AOL Unveils Consumer Education Campaign On B.T.
"We think it's our obligation to step up to the plate and make sure users have some transparency about what's going on," said Jules Polonetsky, AOL's chief privacy officer.
For the effort, Time Warner's AOL will serve "hundreds of millions" of banner ads on its own proprietary sites and those of publishers in the company's network, Polonetsky said. Those ads will direct people to links where they can opt-out of participating in the company's behavioral targeting program, which serves ads to people based on specific Web sites they have visited.
But some advocates say that AOL's initiative doesn't go far enough.
"This is a meaningless gesture on the part of Time Warner," said Jeff Chester, executive director of the Center for Digital Democracy. "The time for educational campaigns has passed," he said, adding that Web companies should ask consumers for their affirmative consent before compiling profiles and serving ads based on the sites they visit.
Last November, Chester's group, along with the U.S. Public Interest Research Group, complained to the FTC that behavioral targeting threatens consumers' privacy. Since then, Google's proposed $3.1 billion acquisition of ad-serving company DoubleClick spurred the Electronic Privacy Information Center to join the call for curbs on the creation of detailed profiles of consumers for ad-targeting purposes.
More than just behavioral targeting, the Google-DoubleClick deal also raises the possibility that the company will serve ads based on a combination of DoubleClick's records about which Web sites people have visited with Google's records of a user's search history.
Later this week, the FTC will hold a two-day conference about online privacy for advocates and Web companies to publicly address some of these concerns.
AOL itself has previously been involved in one major privacy breach relating to search records.
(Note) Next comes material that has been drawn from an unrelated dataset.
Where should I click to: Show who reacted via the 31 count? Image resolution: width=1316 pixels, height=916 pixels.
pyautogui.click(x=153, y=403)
Last year, an AOL employee published search queries made by 650,000 users in a three-month period. Although the company did not publicly post the actual user IP addresses, some users' identities were still revealed by the queries themselves. Within days, The New York Times located and profiled one of the "anonymous" users whose search queries had been posted.
The company's current educational initiative about behavioral targeting quietly launched earlier this month with banner ads on AOL sites by its recently acquired behavioral targeting company Tacoda. Those banners say, "We're working with leading Web sites to deliver more relevant advertising and make protecting your privacy easier," and offer a link where people can click for more information.
Clicking through takes people to a page that describes the company's behavioral targeting program as follows: "We anonymously categorize Web surfing interests using a small text file in the browser called a cookie to deliver targeted advertising." That page also gives consumers instructions for opting-out of the ads.
Polonetsky says the company will experiment with different types of creative units and landing pages as the campaign continues in the next few months.